CHAMP

CHAMP – In which order should, in 3D-printing, a level be welded so that both deflections and production times stay under control?

CHAMP – Control of Heat in Automated Model Production

Project Leader: Prof. Dr. Jörg Rambau
Contact: Prof. Dr. Jörg Rambau

Project start: 2012/03/01 Project end: 2015/02/28

Project team: External partners:

Concept Laser GmbH (Lichtenfels)


Support:

Oberfrankenstiftung




Project description:

Application Background

CHAMP benchmark piece 1 CHAMP benchmark piece 2

The company Concept Laser GmbH in Lichtenfels produces devices for generative production, in particular based on their patented LaserCUSING®. In this procedure, all parts are produced layer by layer in a laser welding process. The layers, defined by CAD data, are dissected into homogeneous segmets (called "islands"). The current strategy is to weld all islands in a layer in random order. The power and velocity of the laser during the welding process are kept constant so far. The project CHAMP aims at reducing deflections by minimizing the stress in the end product by optimization of the welding strategy. This shall be achieved first by a mathematically optimized sequencing of islands (Lehrstuhl Wirtschaftsmathematik) and second by optimal control of the power and the velocity of the laser (Lehrstuhl Ingenieurmathematik).
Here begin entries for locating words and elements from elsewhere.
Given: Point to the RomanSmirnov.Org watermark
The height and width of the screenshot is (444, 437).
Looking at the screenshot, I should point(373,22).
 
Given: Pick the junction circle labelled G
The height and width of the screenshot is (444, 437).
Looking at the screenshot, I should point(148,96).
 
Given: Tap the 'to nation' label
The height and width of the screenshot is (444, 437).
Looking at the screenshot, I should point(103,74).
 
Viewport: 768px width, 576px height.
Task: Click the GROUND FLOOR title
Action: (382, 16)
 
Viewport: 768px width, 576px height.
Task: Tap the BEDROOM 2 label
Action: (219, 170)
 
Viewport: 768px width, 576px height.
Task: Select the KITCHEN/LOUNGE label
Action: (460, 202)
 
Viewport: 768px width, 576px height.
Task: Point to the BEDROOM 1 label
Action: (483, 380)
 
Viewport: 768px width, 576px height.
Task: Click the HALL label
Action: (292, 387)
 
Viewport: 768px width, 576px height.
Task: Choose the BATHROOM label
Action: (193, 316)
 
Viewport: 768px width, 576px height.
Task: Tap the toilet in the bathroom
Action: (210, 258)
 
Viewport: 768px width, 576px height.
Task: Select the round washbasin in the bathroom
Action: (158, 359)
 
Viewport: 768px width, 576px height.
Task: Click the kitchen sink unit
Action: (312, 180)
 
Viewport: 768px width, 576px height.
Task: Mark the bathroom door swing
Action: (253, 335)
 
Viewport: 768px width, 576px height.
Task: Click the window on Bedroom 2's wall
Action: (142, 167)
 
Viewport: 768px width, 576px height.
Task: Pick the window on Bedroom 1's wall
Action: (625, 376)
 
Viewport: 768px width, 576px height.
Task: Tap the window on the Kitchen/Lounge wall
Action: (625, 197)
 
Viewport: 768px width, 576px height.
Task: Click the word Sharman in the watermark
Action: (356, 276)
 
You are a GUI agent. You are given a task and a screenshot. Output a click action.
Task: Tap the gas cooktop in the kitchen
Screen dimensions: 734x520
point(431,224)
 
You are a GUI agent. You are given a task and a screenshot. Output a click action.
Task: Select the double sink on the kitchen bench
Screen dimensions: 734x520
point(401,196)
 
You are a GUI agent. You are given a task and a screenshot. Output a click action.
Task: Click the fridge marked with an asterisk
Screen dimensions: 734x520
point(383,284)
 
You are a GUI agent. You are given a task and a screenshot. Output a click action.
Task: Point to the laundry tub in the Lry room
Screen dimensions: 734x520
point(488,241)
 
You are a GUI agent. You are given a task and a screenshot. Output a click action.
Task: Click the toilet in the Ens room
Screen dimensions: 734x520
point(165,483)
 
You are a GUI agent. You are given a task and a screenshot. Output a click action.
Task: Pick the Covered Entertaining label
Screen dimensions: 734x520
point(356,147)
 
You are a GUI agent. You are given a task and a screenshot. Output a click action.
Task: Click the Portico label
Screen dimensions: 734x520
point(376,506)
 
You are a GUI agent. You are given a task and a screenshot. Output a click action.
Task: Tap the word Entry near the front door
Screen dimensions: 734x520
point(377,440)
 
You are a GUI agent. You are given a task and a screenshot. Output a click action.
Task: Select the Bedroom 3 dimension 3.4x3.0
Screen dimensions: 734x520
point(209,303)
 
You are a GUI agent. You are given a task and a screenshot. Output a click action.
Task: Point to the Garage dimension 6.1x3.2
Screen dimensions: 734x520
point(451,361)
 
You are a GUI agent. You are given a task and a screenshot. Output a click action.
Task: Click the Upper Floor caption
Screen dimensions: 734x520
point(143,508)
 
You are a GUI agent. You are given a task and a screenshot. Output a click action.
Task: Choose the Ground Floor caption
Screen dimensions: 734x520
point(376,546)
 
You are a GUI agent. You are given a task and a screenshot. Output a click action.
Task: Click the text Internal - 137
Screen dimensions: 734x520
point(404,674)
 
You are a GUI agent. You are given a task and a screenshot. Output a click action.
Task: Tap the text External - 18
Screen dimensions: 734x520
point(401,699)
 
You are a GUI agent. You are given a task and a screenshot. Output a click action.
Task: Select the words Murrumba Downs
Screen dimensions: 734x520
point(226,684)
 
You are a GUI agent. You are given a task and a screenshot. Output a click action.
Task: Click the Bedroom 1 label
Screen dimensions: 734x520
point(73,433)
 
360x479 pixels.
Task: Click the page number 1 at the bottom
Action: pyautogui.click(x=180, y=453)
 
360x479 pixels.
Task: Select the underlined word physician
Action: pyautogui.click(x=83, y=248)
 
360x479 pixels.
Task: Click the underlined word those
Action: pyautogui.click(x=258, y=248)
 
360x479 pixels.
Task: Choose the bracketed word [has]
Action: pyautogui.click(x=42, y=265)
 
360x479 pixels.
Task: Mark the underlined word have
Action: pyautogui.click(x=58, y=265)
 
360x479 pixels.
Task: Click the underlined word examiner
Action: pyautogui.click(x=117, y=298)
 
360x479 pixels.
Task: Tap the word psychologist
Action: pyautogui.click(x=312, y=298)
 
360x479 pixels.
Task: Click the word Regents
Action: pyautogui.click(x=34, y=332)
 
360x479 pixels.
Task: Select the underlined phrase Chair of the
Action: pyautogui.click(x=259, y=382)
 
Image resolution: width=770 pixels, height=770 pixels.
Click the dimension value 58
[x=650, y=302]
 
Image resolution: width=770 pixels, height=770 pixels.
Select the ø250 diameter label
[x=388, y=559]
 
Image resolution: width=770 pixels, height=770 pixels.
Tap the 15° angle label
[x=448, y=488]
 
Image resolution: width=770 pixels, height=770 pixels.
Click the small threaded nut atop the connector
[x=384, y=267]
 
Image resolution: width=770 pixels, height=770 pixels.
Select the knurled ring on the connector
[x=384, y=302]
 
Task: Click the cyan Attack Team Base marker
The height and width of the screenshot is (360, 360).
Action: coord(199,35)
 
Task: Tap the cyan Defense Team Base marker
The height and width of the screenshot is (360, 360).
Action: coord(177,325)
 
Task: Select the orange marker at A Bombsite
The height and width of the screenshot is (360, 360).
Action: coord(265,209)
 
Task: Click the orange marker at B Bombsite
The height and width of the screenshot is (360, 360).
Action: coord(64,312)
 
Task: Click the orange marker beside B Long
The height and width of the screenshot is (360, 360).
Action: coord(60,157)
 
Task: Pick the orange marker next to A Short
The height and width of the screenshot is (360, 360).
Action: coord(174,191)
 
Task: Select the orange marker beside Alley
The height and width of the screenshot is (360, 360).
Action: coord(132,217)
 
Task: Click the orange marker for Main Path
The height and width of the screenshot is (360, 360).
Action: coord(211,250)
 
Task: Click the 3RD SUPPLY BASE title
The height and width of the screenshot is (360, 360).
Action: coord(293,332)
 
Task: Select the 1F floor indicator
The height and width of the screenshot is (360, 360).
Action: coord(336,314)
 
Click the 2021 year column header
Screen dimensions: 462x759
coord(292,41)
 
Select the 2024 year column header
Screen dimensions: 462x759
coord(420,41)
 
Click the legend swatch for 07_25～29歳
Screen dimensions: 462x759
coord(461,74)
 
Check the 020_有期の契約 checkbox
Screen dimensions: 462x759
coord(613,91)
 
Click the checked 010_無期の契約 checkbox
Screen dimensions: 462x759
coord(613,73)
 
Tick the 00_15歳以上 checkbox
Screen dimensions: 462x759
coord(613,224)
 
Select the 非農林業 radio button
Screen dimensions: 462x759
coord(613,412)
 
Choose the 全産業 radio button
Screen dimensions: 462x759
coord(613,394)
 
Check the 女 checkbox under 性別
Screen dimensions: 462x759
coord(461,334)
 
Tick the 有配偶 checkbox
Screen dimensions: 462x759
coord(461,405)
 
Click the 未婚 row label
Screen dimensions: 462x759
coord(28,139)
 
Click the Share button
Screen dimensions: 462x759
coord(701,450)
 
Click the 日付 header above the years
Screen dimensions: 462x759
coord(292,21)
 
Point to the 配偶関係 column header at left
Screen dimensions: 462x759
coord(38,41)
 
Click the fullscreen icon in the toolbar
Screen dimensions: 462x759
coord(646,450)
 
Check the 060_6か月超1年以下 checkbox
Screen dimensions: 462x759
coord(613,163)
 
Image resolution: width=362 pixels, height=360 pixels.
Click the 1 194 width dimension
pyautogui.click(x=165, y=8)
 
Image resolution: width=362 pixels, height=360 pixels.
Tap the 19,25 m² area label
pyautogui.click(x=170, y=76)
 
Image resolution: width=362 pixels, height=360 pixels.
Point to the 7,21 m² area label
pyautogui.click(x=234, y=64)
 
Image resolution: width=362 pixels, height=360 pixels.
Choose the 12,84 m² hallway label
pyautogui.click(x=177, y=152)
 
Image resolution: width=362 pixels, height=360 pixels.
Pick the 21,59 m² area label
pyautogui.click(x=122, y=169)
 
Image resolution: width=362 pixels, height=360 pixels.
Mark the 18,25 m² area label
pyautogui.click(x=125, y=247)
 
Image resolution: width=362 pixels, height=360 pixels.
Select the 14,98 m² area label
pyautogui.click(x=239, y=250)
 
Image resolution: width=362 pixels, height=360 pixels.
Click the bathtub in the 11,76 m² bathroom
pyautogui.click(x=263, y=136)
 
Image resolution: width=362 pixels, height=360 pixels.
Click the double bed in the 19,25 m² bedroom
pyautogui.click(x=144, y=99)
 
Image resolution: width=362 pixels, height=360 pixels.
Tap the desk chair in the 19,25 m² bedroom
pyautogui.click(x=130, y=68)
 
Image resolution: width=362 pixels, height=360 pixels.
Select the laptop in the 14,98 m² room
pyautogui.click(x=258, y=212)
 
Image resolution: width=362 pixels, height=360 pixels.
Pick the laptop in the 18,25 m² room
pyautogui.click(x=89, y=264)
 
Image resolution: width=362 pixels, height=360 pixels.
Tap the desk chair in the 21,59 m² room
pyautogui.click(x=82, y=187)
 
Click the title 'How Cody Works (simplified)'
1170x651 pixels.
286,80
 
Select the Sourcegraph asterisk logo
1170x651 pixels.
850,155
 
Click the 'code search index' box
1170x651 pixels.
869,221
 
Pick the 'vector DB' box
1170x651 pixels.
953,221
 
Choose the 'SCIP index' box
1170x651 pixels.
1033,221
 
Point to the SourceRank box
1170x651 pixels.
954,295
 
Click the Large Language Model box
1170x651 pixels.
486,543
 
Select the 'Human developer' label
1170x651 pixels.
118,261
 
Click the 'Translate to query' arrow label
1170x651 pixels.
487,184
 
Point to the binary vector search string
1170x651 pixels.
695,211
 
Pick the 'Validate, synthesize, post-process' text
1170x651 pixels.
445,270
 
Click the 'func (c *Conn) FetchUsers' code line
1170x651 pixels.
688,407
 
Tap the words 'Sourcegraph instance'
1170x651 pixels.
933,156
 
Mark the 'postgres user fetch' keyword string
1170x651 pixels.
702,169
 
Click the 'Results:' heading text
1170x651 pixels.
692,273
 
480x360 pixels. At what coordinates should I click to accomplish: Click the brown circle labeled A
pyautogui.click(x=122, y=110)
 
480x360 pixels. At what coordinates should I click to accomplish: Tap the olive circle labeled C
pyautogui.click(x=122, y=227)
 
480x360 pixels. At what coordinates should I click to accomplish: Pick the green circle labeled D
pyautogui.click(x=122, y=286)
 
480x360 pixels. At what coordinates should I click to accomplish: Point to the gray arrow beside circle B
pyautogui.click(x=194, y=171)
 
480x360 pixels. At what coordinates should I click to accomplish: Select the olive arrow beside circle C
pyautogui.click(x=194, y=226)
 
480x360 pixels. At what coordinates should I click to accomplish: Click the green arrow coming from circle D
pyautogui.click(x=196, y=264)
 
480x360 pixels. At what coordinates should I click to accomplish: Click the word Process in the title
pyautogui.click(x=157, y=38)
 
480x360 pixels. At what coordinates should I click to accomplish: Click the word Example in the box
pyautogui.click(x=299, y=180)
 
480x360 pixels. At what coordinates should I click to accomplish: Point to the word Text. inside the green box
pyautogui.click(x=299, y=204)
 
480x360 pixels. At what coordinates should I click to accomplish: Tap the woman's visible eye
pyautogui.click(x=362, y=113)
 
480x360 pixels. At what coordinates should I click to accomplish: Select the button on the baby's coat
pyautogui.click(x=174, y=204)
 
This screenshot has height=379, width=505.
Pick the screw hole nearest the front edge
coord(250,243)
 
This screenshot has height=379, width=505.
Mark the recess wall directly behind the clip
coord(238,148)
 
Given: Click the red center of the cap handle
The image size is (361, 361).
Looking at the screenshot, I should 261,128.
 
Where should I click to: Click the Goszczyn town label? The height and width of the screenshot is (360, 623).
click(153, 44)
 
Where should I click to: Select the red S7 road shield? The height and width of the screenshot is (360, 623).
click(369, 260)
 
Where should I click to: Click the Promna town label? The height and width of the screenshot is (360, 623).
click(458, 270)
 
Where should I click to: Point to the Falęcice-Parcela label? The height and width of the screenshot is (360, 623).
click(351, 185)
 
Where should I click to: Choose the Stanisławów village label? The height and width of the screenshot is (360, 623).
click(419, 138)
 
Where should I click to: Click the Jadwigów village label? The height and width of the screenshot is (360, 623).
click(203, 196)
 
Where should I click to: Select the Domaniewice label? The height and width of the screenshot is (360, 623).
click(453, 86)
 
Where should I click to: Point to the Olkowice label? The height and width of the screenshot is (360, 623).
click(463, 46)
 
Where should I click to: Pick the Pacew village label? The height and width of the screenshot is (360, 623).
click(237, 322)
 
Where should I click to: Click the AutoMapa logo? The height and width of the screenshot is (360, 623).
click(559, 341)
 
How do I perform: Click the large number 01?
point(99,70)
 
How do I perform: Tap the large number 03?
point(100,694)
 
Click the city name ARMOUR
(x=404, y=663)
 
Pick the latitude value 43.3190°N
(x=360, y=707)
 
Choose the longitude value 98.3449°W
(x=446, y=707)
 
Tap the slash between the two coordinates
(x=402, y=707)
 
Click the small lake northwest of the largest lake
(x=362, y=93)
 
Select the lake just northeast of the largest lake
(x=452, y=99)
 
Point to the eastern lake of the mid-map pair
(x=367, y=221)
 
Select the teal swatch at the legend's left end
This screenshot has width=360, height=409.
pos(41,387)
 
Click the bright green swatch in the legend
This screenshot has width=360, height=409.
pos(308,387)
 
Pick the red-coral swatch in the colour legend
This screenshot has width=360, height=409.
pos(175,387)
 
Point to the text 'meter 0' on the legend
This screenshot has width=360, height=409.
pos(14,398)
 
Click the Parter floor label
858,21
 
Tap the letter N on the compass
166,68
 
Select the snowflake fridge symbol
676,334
Contribution to the Mission of MODUS

The sequencing is formalized by means of graph theoretic concepts and discrete optimization models. Each island is represented by a node in the movement graph of the laser. Since the laser can move from each island to each other island, this graph is complete, i.e., it contains all possible edges. The transition times are approximately proportional to the Euclidean distances of the midpoints of the islands; these are taken as edge weights. A possible optimization model is the so-called Maximum-Scatter Traveling Salesman Problem (MSTSP): Find a subset of edges that constitutes a closed tour through all nodes so that the least-weight edge in it is as heavy as possible. In the application, an optimal solution to the MSTSP would suggest to generate a tour through all islands where the shortest distance between consecutive islands is as long as possible. The rationale behind this is to avoid heat peaks in the part. There is another discrete optimization problem fitting the application: the Traveling Salesman Problem with Forbidden Neighborhoods (TSPN): Find a subset of edges, forming a closed tour through all islands so that all edges are at least as long as a given length and so that the tour has minimal weight. In this case, an optimal solution would suggest a tour in which consecutive islands are at least a given length apart and that is shortest possible. This would help to reduce the production time while islands that are too close would not be welded consecutively.

Results

Completely new algorithms for the MSTSP in equidistant grid graphs were developed. The TSPN could be solved with Integer Linear Programming models and scientific standard software (concorde). The production tests yielded that the currently best strategy is to use the TSPN with a minimal edges length dependent on the material. It turned out that it is sufficient to avoid only the very shortest distances; otherwise the deflections depend to a much smaller extent on the sequencing than we (and other experts) assumed in the beginning of the project. With the TSPN-model, the production time and, even more so, the lengths of the laser tours, can be reduced without sacrifycing the quality of the generated parts.